Focal Technologies' "Ray" technology concentrates solar energy, much like utility-scale solar power projects, which have proliferated in the Southwest. But rather than using concentrated solar to generate electricity, it uses that same energy to purify water. Supporters of the "Ray" say it can break down organic waste, as well as industrial chemicals like cyanide and glycol.

"Our system can break down a wide range of contaminants, but we are initially focused on remediating E. coli and other harmful bacteria in human or animal waste streams," said Eric Steinmeyer, CEO and president of Focal Technologies.

The $210,000 grant from Oregon BEST will help Oregon State University researchers study its use on animal waste at an organic dairy. Steinmeyer said the tests are just starting, but they're looking forward to getting information soon to perfect the technology.
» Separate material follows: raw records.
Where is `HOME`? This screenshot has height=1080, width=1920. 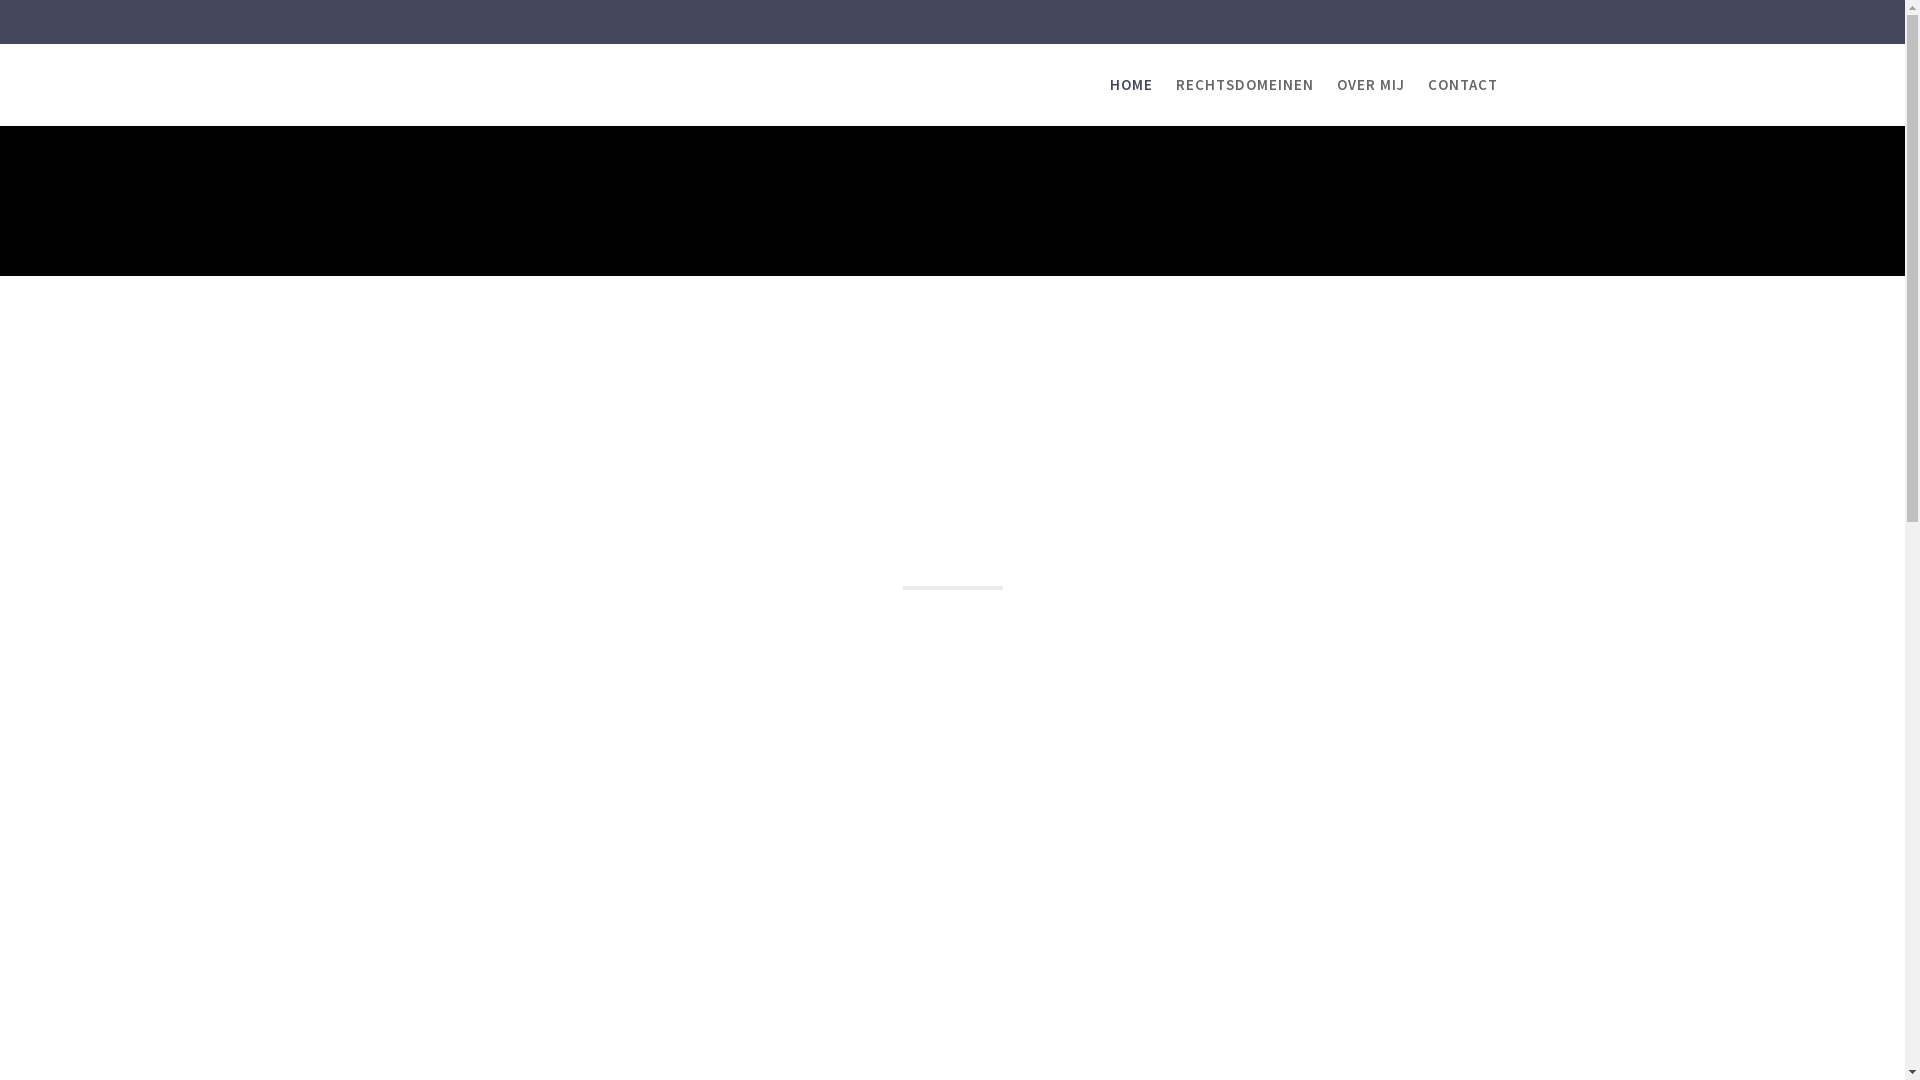 HOME is located at coordinates (1132, 85).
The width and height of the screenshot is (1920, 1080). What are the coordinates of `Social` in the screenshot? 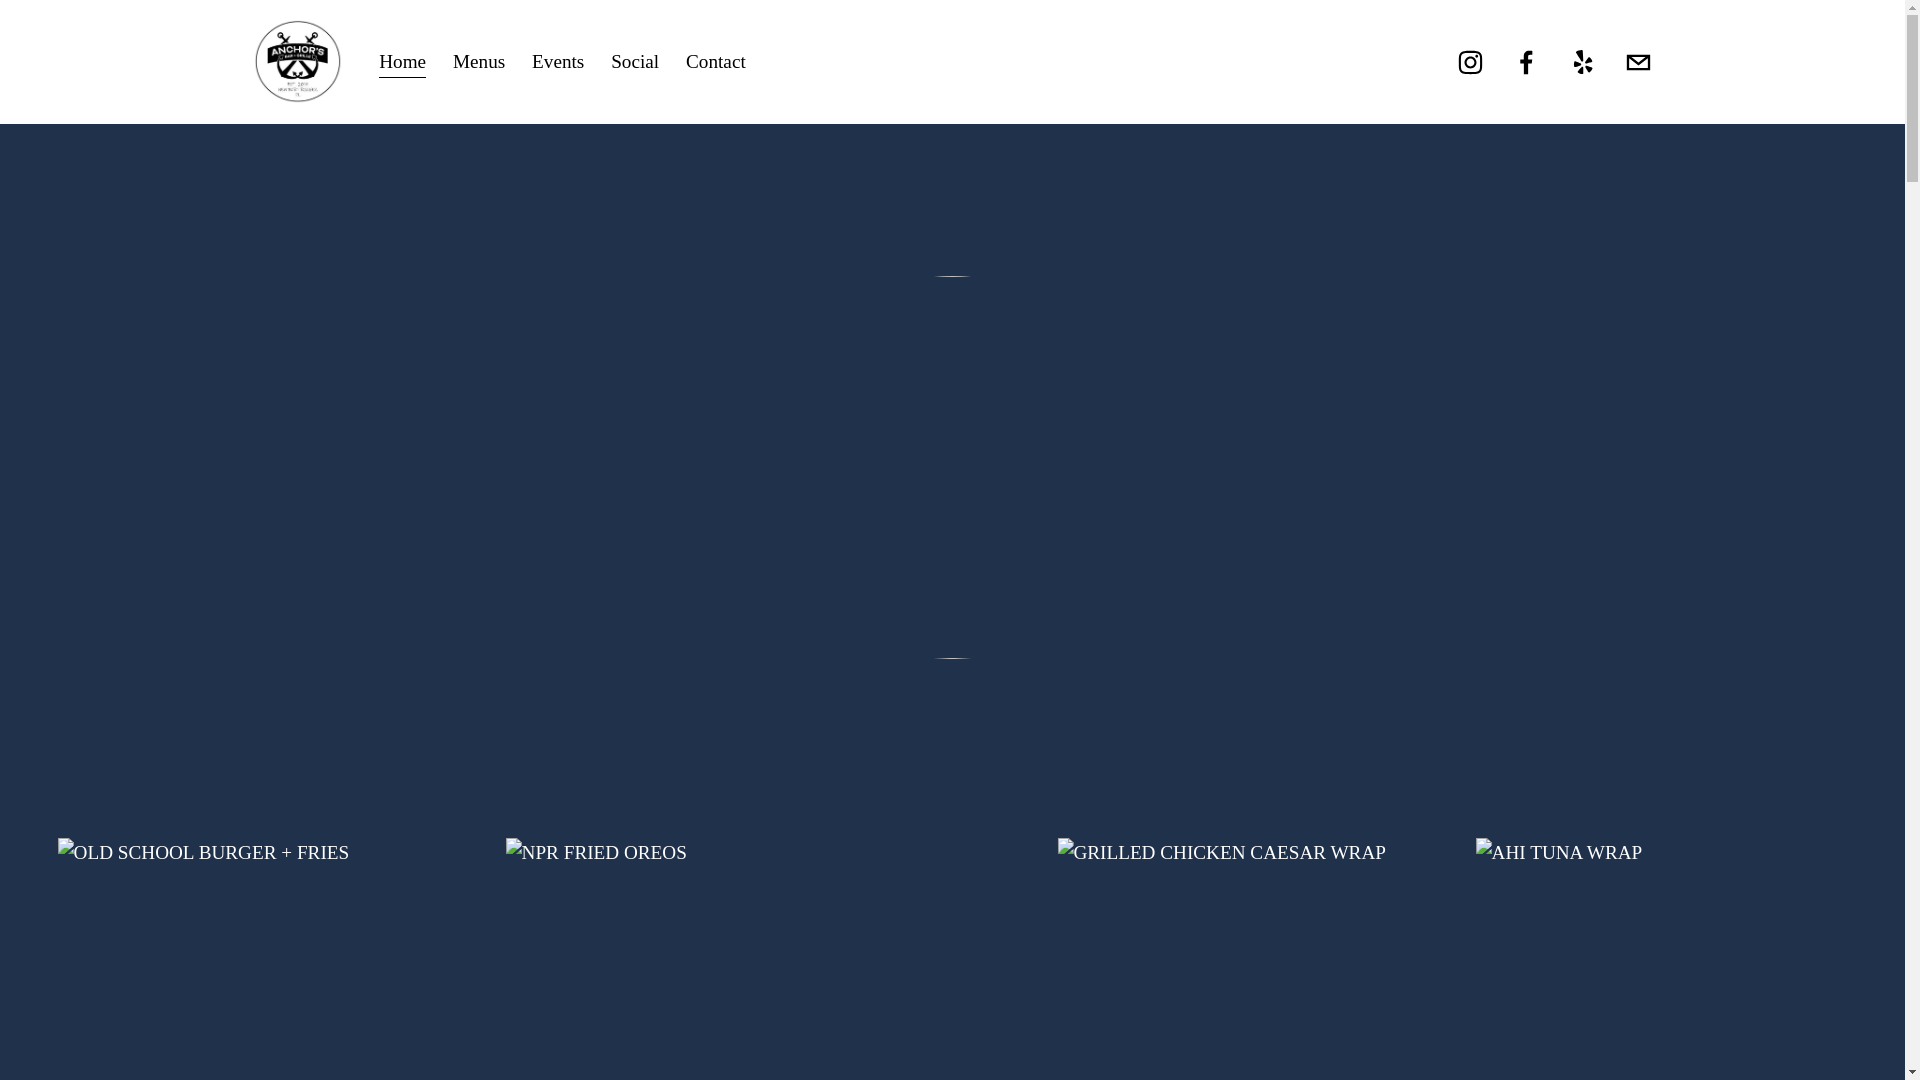 It's located at (634, 62).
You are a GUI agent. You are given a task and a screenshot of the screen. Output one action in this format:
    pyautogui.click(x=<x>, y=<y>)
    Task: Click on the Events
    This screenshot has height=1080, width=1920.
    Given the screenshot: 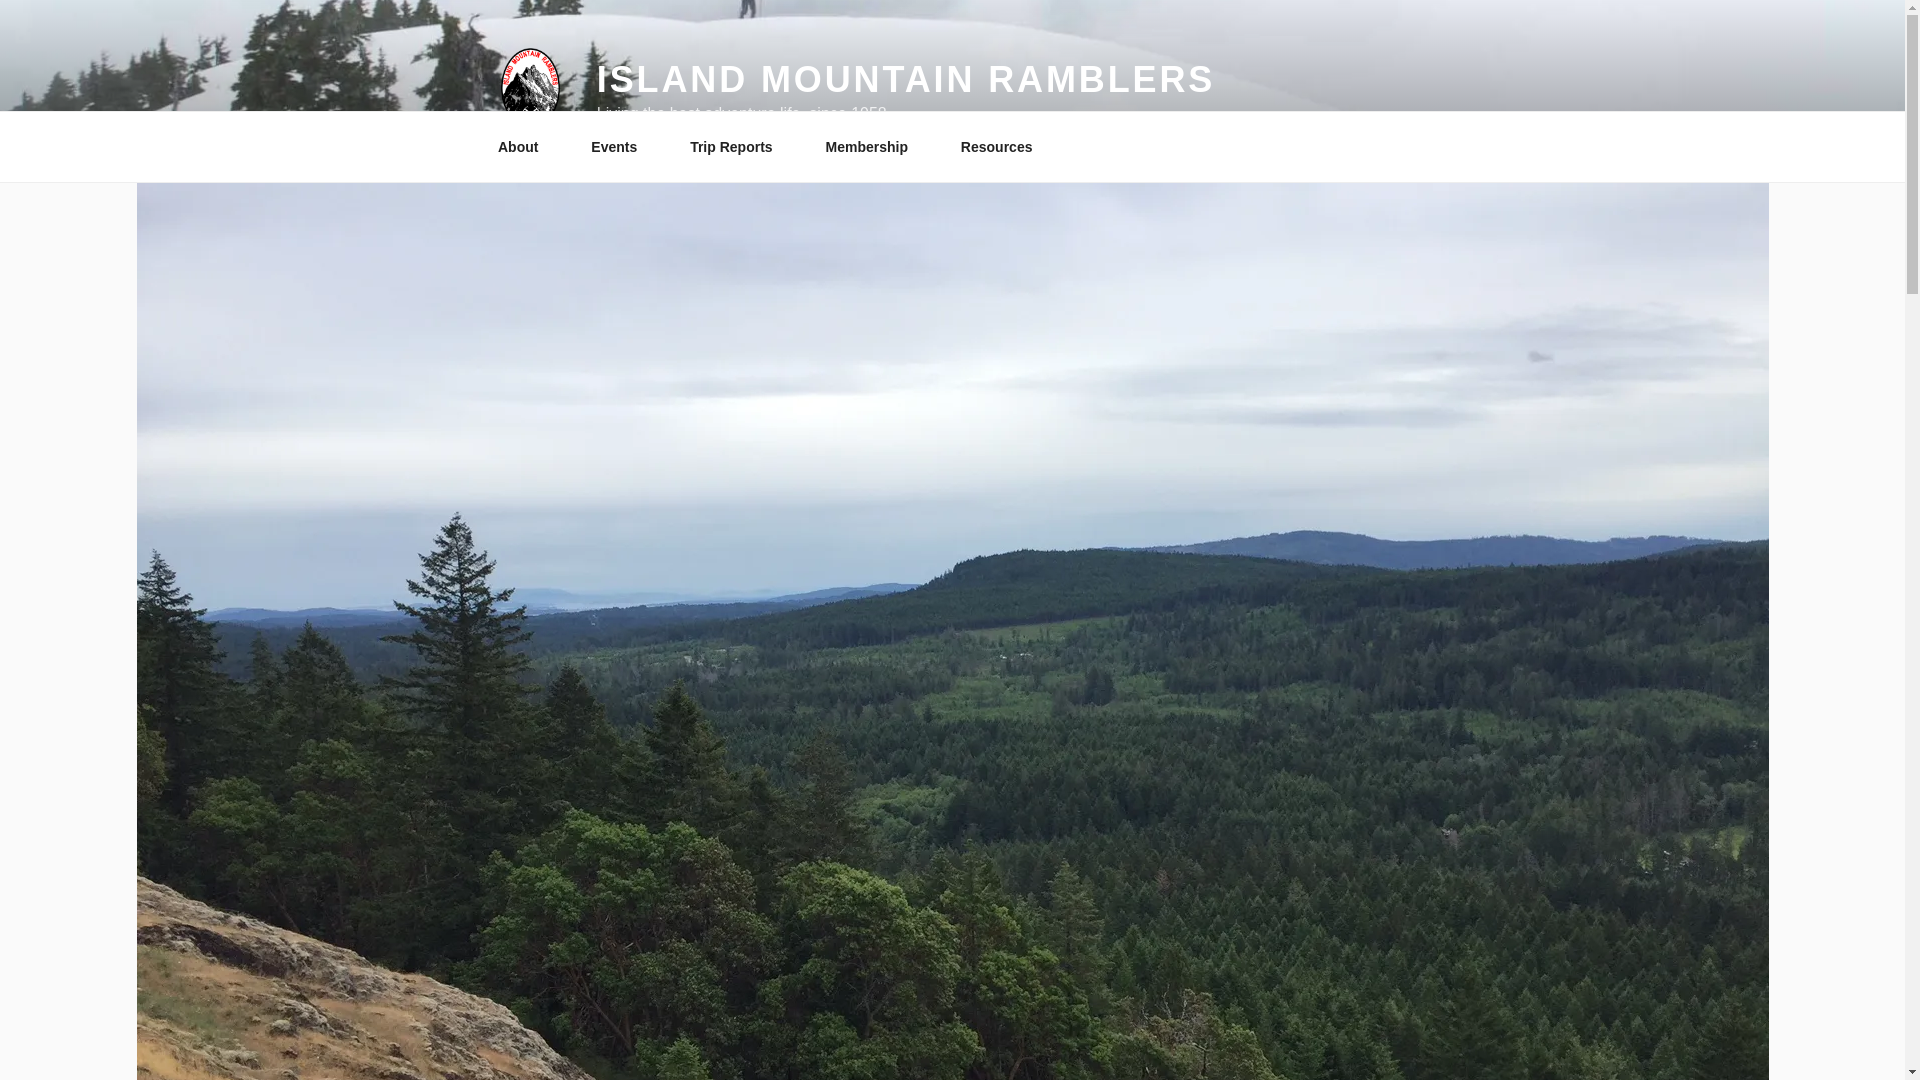 What is the action you would take?
    pyautogui.click(x=621, y=146)
    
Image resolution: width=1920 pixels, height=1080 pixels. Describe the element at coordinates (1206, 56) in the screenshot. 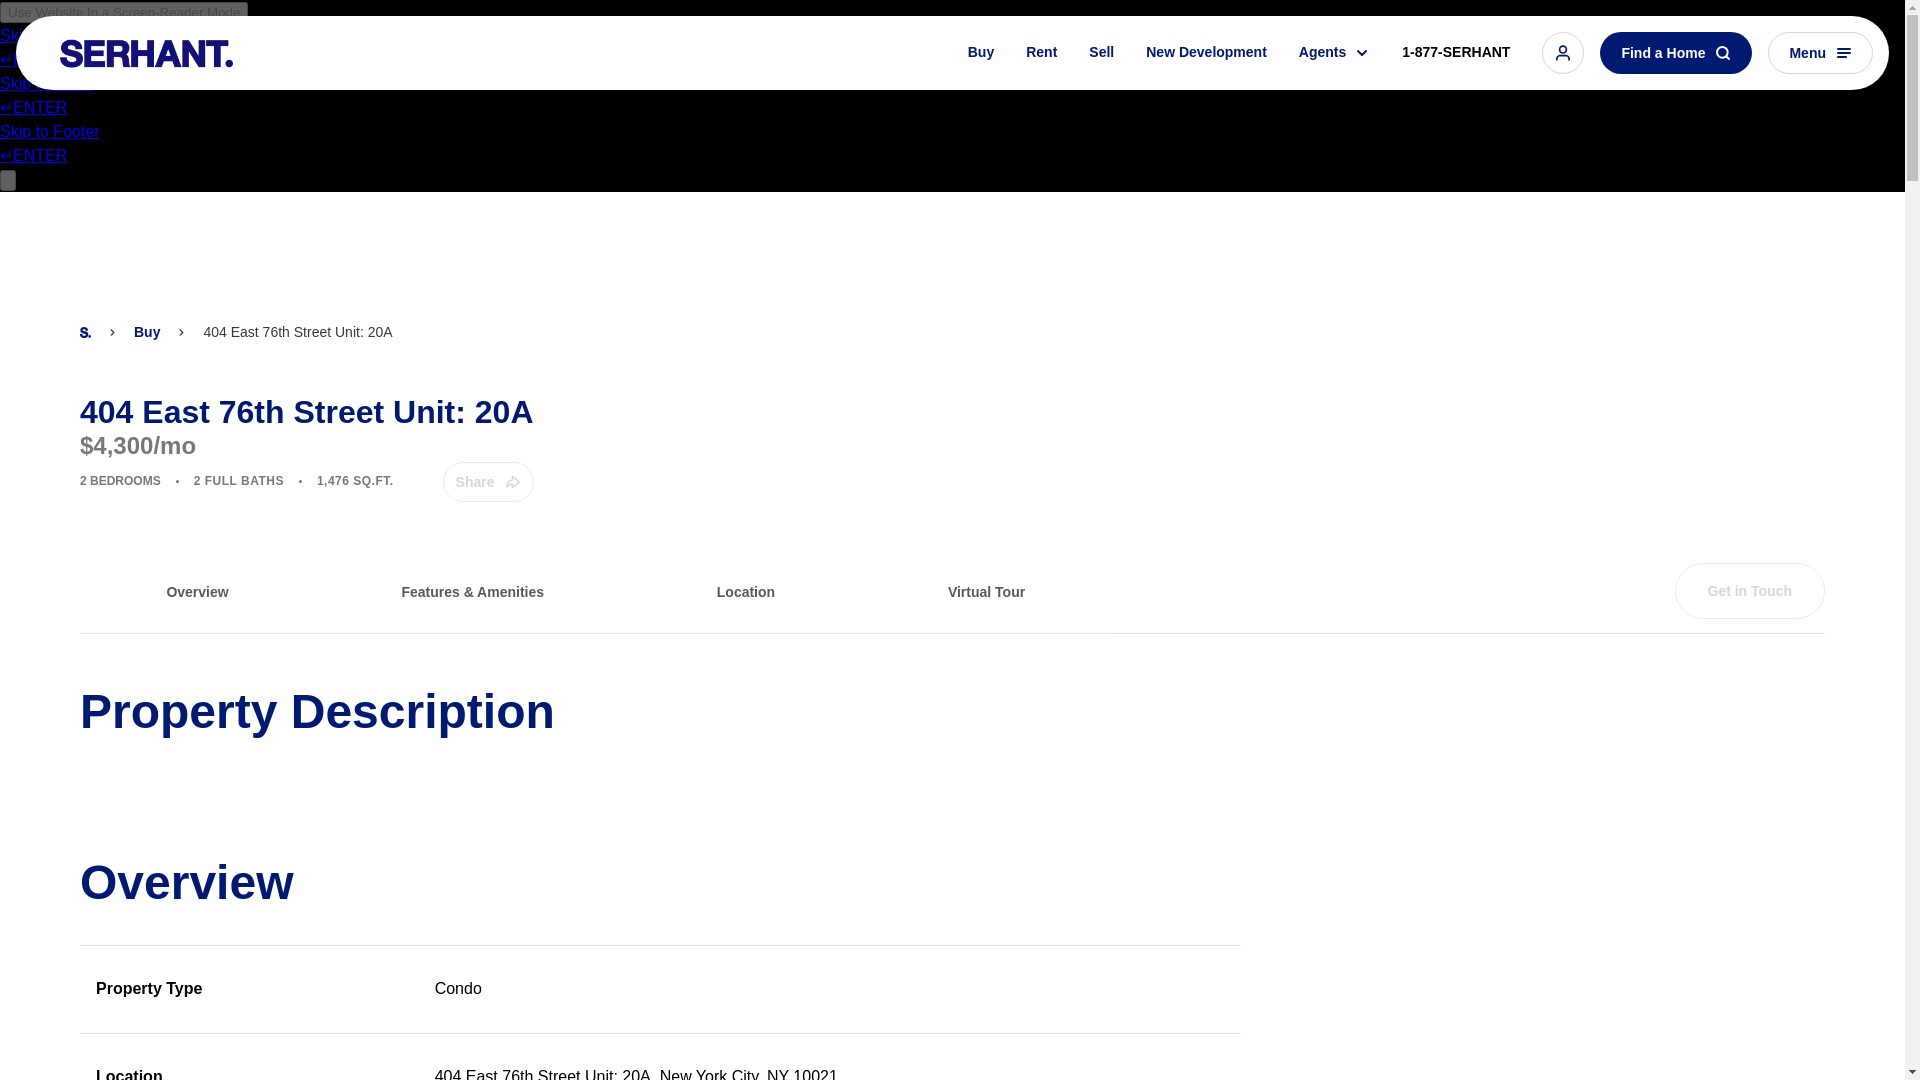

Vaughn said the technology could be applied in industrial settings where chemical waste can be a big problem. Vaughn said the "Ray" could potentially help clean up deicing fluid that airports currently use to treat runways. It could also help purify effluent from mining operations, according to Vaughn.

Using the sun's energy to clean water has been done before - and developed in the Northwest. Beaverton-based Puralytics has invented three products in the last several years aimed at using sunlight to purify water.

One of the products uses specialized plastic bags to clean water - a technology that could be particularly attractive to ecology-minded backcountry hikers.  It won a $250,000 prize in the 2010 CleanTech Open.

The second looks like a set of lily pads that sit on top of a water source and clean it. That nanotechnology earned a $53,000 grant from Oregon BEST in 2013, for the promise it showed at cleaning up small water sources. Again, hikers could use it, or it could possibly gain use in the developing world where there's demand for technology that can clean water at a low-cost with minimal energy.

And third, Puralytics has a technology it calls "The Disaster Water Shield," a larger water purification system that can use the sun's rays to clean more than 160 gallons per hour. As its name suggests, one of its intended uses is to clean up water after a natural disaster or other major problem with a local water source.